Warum der Name Alibaba? In einem Straßencafé in den USA hatte er seinerzeit spontan 30 fremde Personen gefragt, ob ihnen der Name Alibaba geläufig sei. Alle hatten sich an den armen Holzfäller aus "Tausendundeiner Nacht" erinnert, der stets bereit war, anderen zu helfen. Und der Name war leicht auszusprechen.

Seine 150 Quadratmeter große Wohnung in Hangzhou wurde zur Unternehmenszentrale. Heute ist sie Wallfahrtsort für die rund 25 000 Angestellten des Konzerns. In dieser Wohnung arbeiteten und schliefen seine ersten Mitarbeiter. Ma hatte an der Universität seine spätere Frau Zhang Ying kennengelernt. In der Gründungsphase von Alibaba stand sie meist in der Küche und bekochte die Jungunternehmer.
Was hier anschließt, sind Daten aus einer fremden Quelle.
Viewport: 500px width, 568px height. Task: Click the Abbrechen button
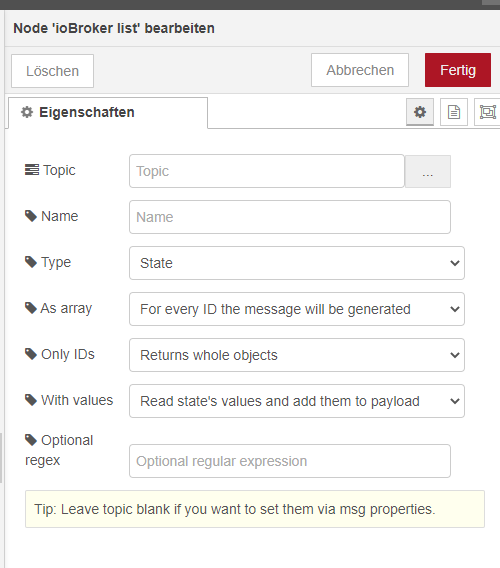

Da Ma auf jeden Yuan achten musste, gab es oft Nudeln aus der Tüte.

Über ihren Ehemann sagte sie einmal: "Ma ist kein gutaussehender Mann. Aber ich habe mich in ihn verliebt, weil er viele Dinge kann, die gutaussehende Männer nicht können." Auch Jack Ma kann zu diesem Thema eine Anekdote aus jener Zeit beisteuern, als er noch ganz am Anfang seiner Karriere stand: "Vor 14 Jahren fragte ich meine Frau: Willst du, dass dein Mann ein reicher Mann ist oder ein respektierter Geschäftsmann? Sie sagte: Natürlich ein respektierter Geschäftsmann. Sie dachte nie, dass ich mal reich würde."
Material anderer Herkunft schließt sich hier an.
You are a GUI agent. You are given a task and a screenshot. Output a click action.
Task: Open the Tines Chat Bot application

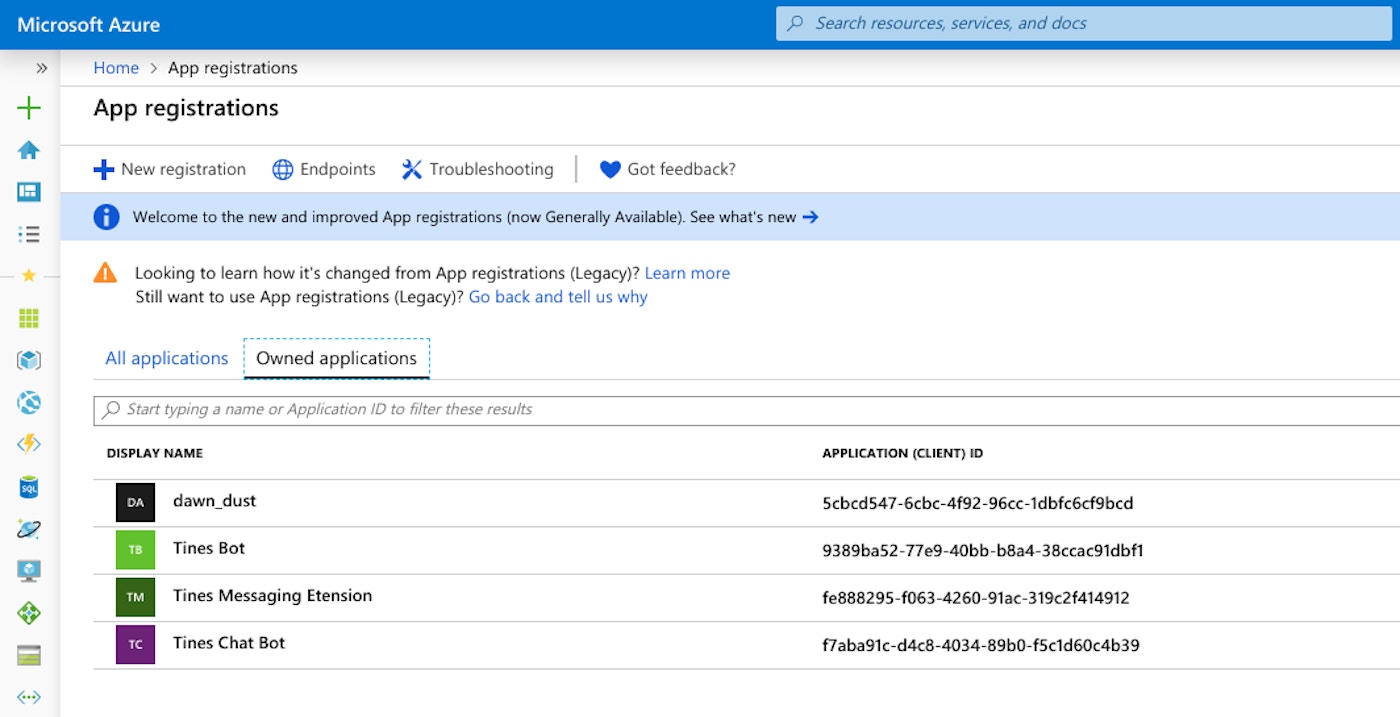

Wenige Monate nach der Gründung beteiligte sich Goldman Sachs mit einem Investment von fünf Millionen Dollar an Alibaba. Später folgte die japanische Investmentgesellschaft Softbank mit 20 Millionen Dollar. Die Handelsplattform wurde schnell ein Erfolg, machte Ende 2002 bereits einen Gewinn von einer Million Dollar. Vor allem, weil Jack Ma sie ständig weiterentwickelte. Nicht nur Großhändler sollten von seinem Onlinekaufhaus profitieren, sondern alle chinesischen Konsumenten. So entstand 2003 Taobao, Chinas Ebay, das innerhalb von nur wenigen Jahren Marktführer wurde.

Jack Ma führte auch ein Online-Bezahlsystem ein: Alipay, das mit Paypal verglichen werden kann. Der Verkäufer erhält sein Geld aber erst, wenn die Ware tatsächlich beim Kunden angekommen ist und dieser seine Zufriedenheit bestätigt. Alibaba ist heute einer der erfolgreichsten Börsenstars der Welt. Der Onlinehandel in China wächst in einem atemberaubenden Tempo. Laut unserem Schwestermagazin "€uro am Sonntag" ist Alibaba "Chinas aussichtsreichste Internetaktie".